* QUELLENAUSZUG *
================

Warum die Gesetze des Krieges wichtig sind

Skeptische Stimmen sagen, dass das Völkerrecht generell und ganz besonders das Kriegsrecht schlichtweg unwirksam sei.18 Aber Staaten investieren enorme Ressourcen in die Schaffung und den Erhalt des Völkerrechts im Allgemeinen und des humanitären Völkerrechts im Besonderen. Und ganz aktuelle Forschungen zu dem Thema sprechen dafür, dass Krieg tatsächlich oft in einem hochgradig regulierten Rahmen geführt wird.19

Politikwissenschaftler_innen haben versucht zu verstehen, unter welchen Bedingungen kriegführende Parteien das HVR einhalten. Immer mehr Studien zu Angriffen auf Zivilpersonen in zwischenstaatlichen Kriegen fanden einen starken Zusammenhang zwischen bestimmten Arten von Kriegszielen und Militärstrategien auf der einen Seite und Angriffen auf Zivilpersonen auf der anderen Seite.20 Bei Staaten, denen es um Gebietsgewinne geht, ist die Wahrscheinlichkeit besonders hoch, dass sie in zwischenstaatlichen Kriegen Zivilpersonen attackieren, ebenso bei Staaten, deren Gegner Guerillamethoden einsetzen. Andere Forschungen haben diese Erkenntnisse auf die Behandlung von Kriegsgefangenen übertragen und sind zu ähnlichen Ergebnissen gekommen.21 Ein aktuelles Buch über die Einhaltung des HVR weist darauf hin, wie wichtig Reziprozität ist, insbesondere in Verbindung mit Demokratie und der gemeinsamen Ratifizierung wichtiger Bestimmungen des HVR, um vorherzusagen, ob im Kontext eines zwischenstaatlichen Krieges das HVR eingehalten wird.22 Das Fundament für diese speziellen Forschungen haben Wissenschaftler_innen gelegt, die sich mit dem Völkerrecht in einem allgemeineren Sinn und da vor allem mit Menschenrechtsnormen beschäftigt und die im Speziellen Zusammenhänge zwischen Ratifizierung, Regimetypus und Einhaltung des HVR untersucht haben.23 Bei diesen Untersuchungen wurden hoch entwickelte Methoden eingesetzt, die es den Autor_innen erlauben, die These zu formulieren, dass nur besonders gesetzestreue Staaten diese internationalen Vereinbarungen unterzeichnen werden. Und dabei haben sie außerdem herausgefunden, dass die Unterzeichnung völkerrechtlicher Verträge einen bedeutenden unabhängigen Effekt auf die Einhaltung hat.

================

* ROHDATEN *
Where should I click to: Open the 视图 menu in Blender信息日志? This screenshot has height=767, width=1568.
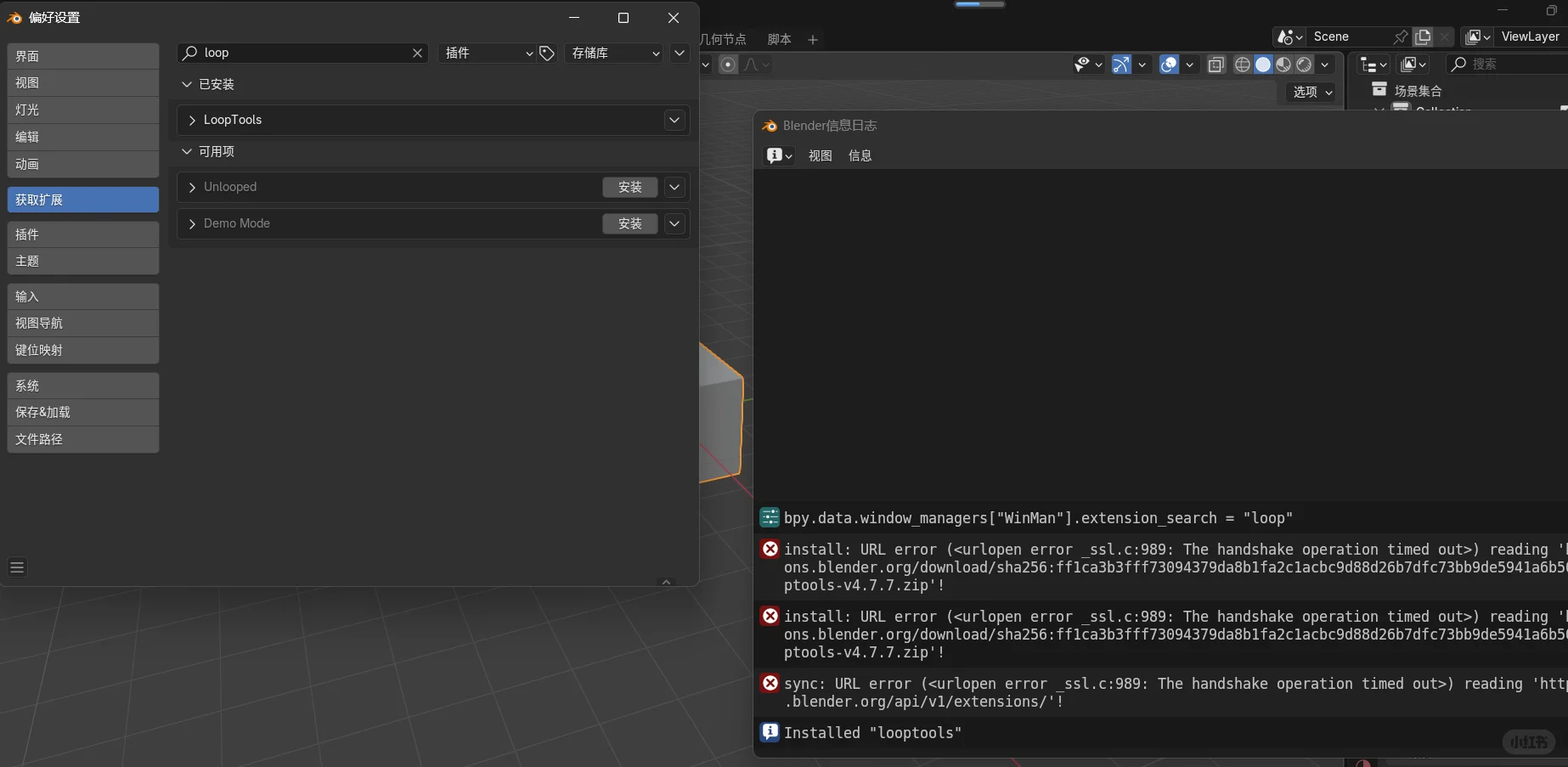(819, 155)
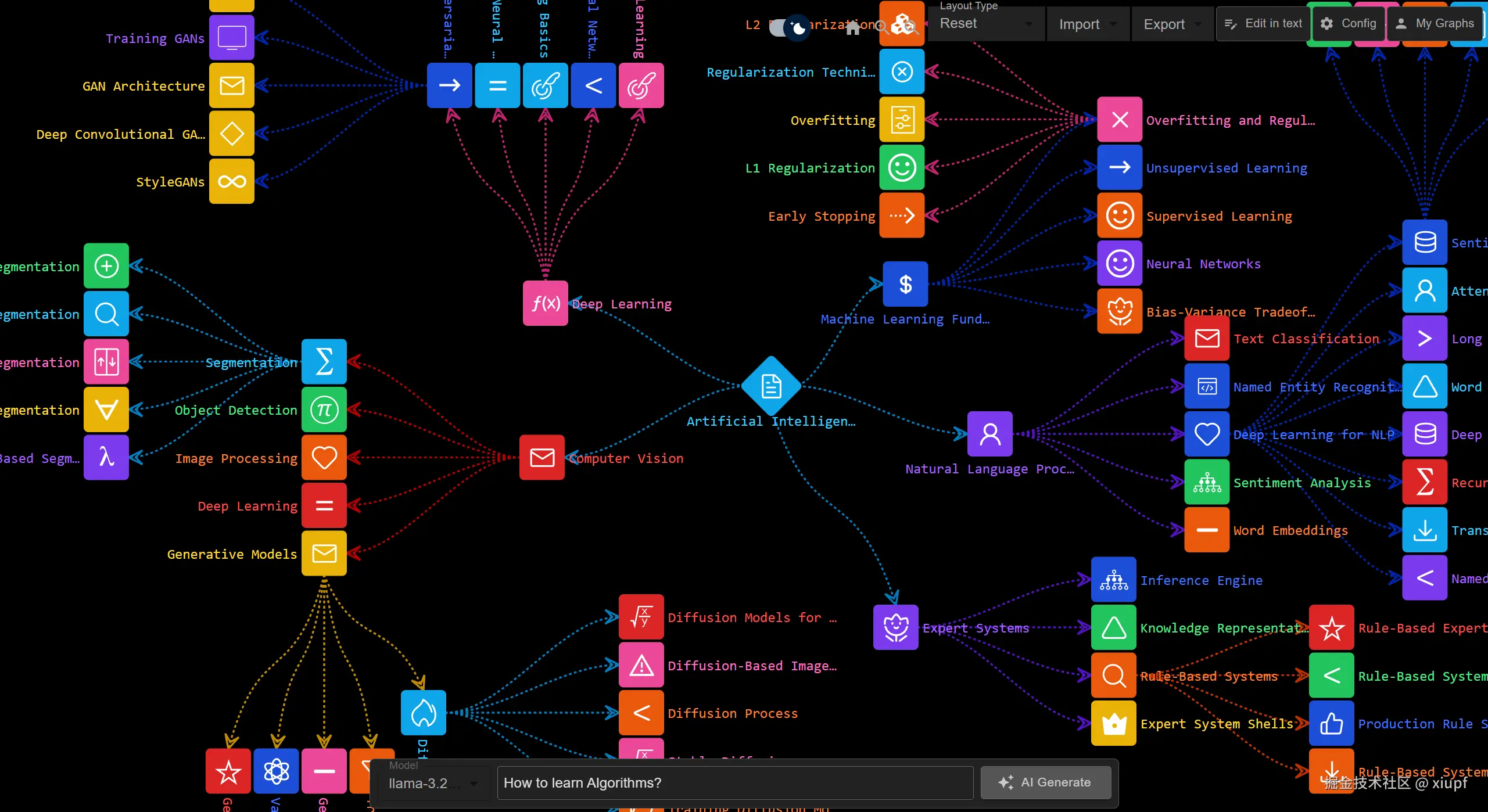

================

* AUFGABEN *
- 1) Nennen Sie alle Faktoren, die laut dem aktuellen Buch im Quellenauszug wichtig sind, um vorherzusagen, ob das HVR in einem zwischenstaatlichen Krieg eingehalten wird.
- 2) Was behaupten skeptische Stimmen laut dem Quellenauszug über das Kriegsrecht?
- 3) Fassen Sie den Absatz des Quellenauszugs, der mit „Skeptische Stimmen sagen“ beginnt, in kürzerer Form zusammen und behalten Sie dabei seine wesentlichen Aussagen bei.
Stützen Sie sich bei der Bearbeitung ausschließlich auf den Quellenauszug.

* LÖSUNGEN *
- 1)
- Reziprozität
- Demokratie
- gemeinsame Ratifizierung wichtiger Bestimmungen des HVR

- 2) Sie behaupten, dass es, wie das Völkerrecht generell, schlichtweg unwirksam sei.

- 3) Skeptiker halten das Völkerrecht und besonders das Kriegsrecht für unwirksam. Staaten investieren jedoch enorme Ressourcen in die Schaffung und den Erhalt des Völkerrechts und insbesondere des humanitären Völkerrechts. Aktuelle Forschungen sprechen zudem dafür, dass Krieg oft in einem hochgradig regulierten Rahmen geführt wird.